TRIPS Patent: Everything You Need to Know
A TRIPS patent is a patent covered by the Agreement on Trade Related Intellectual Property Rights (TRIPS). This agreement first took effect on January 1, 1995.3 min read
A TRIPS patent is a patent covered by the Agreement on Trade Related Intellectual Property Rights (TRIPS). This agreement first took effect on January 1, 1995.
Overview of the TRIPS Agreement
The TRIPS Agreement is currently the most comprehensive intellectual property agreement in the world. This multilateral agreement was negotiated from 1986 to 1994. TRIPS is one of many World Trade Organization agreements. As a WTO agreement, TRIPS is binding for all member states of this organization.
The TRIPS Agreement covers several different areas related to intellectual property rights:
- Trademarks and service marks.
- Industrial designs.
- Patents, including plant patents.
In the TRIPS Agreement, aspects of trade that influence intellectual property rights are defined. To comply with the new standards, member states of the WTO have needed to update their laws related to intellectual property. After the TRIPS Agreement was passed, all developed countries subject to the agreement were given twelve months to institute the new provisions.
Developing countries were provided a five-year period to institute the provisions of the TRIPS Agreement. Finally, the least developed countries were allowed 11 years to comply with the agreement. Many least developed countries have claimed they need more time to fully comply with the TRIPS Agreement provisions.
Currently, only 30 least developed countries are bound by this agreement. Three times a year, the Council for TRIPS holds a meeting to discuss a variety of issues related to the agreement.

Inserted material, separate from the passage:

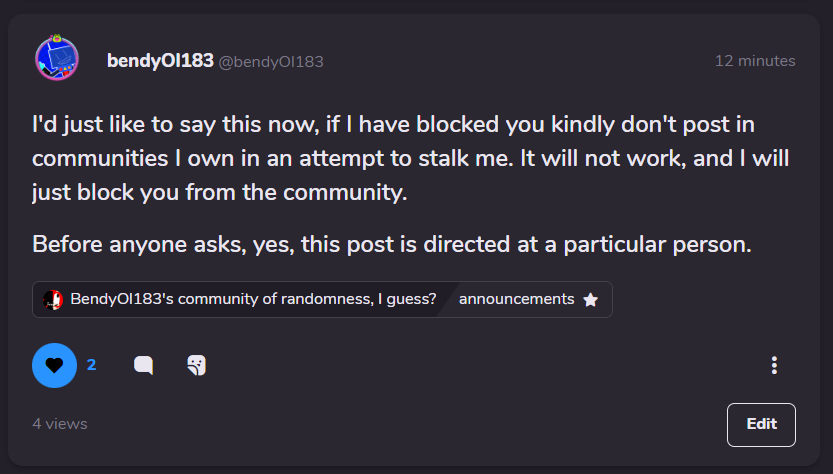Unlike the post with the heart button

(x=54, y=365)
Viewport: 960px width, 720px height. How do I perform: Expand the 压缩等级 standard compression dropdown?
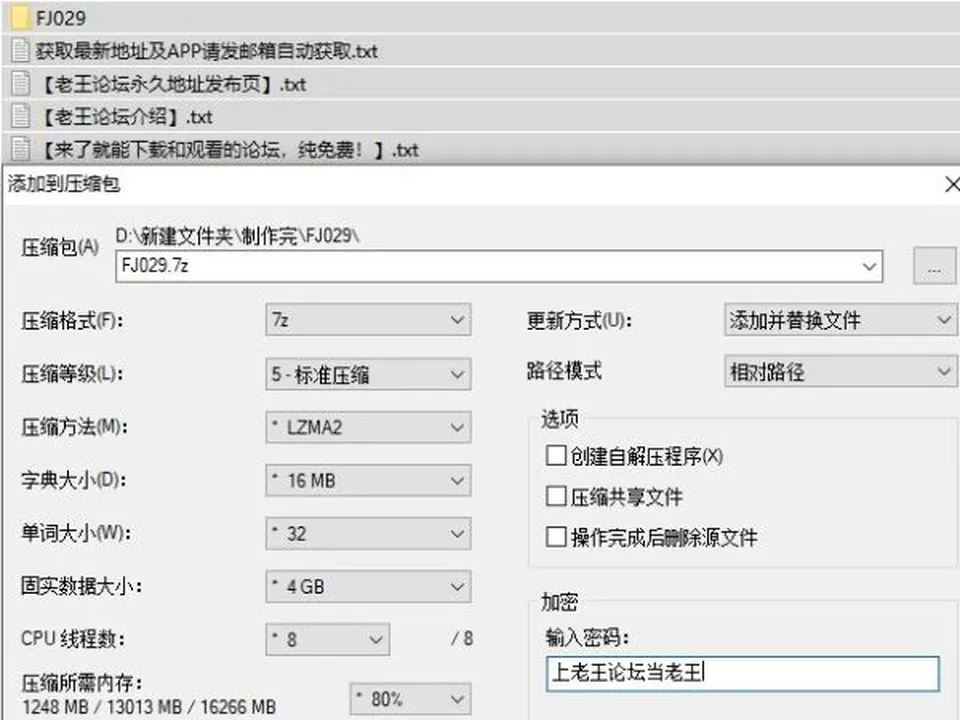click(x=368, y=374)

TRIPS Agreement: Three Features
One of the main features of the TRIPS agreement is a set of standards for the protection of intellectual property covered by the agreement.
All of the primary elements of intellectual property protections have been defined in the agreement:
- What subjects can receive protection.
- Rights that are provided to the owners of intellectual property.
- Exceptions to intellectual property protections.
- How long the protections will last.
One of the main ways that these standards are set by the TRIPS Agreement is the requirement that member states follow the rules of different pieces of intellectual property legislations and organizations:
- The Paris Convention.
- The Berne Convention
The TRIPS Agreement references the majority of the provisions of these pieces of legislation and organizations, making them binding for member countries. Enforcement is the second main feature of the TRIPS Agreement. These provisions require that member countries have procedures in place for enforcing intellectual property rights and also mandate that there are remedies available for violations of these rights. Countries bound by this agreement should follow certain general principles related to enforcement of intellectual property rights.
A variety of provisions cover several areas of intellectual property rights enforcement:
- Remedies and procedures for the administrative and civil levels.
- Special provisions for border procedures.
- Measures that are provisional in nature.
The third main TRIPS agreement feature is a procedure for settling disputes. When WTO member states are involved in a dispute related to the requirements of the TRIPS agreement, the dispute will be settled using WTO procedures. Besides this basic rule, other provisions can apply, including treatment of most-favored nations. In addition, rules meant to make sure that the intended benefits of the TRIPS Agreement are not outweighed by the difficulties of obtaining intellectual property rights are in force.
While the agreement's obligations are equally binding to all member states, developing and least developed countries will have a longer grace period to fully implement these obligations.
If a developing country does not currently offer pharmaceutical patent protections, special transition arrangements can be used. These arrangements can provide protections for patents until such a time that the developing country has fully complied with the TRIPS Agreement and begins issuing patents.
An important fact to understand about the TRIPS Agreement is that it only outlines minimum standards. This means that member countries have the ability to offer stronger intellectual property protections if they desire, but they are not required to do so as long as they have met the standards of the agreement.
The TRIPS Agreement does not outline how member states implement the required provisions. Instead, member states are allowed to institute these provisions in the manner that best suits their current legal system. All that matters is that the country complies with the minimum TRIPS standards.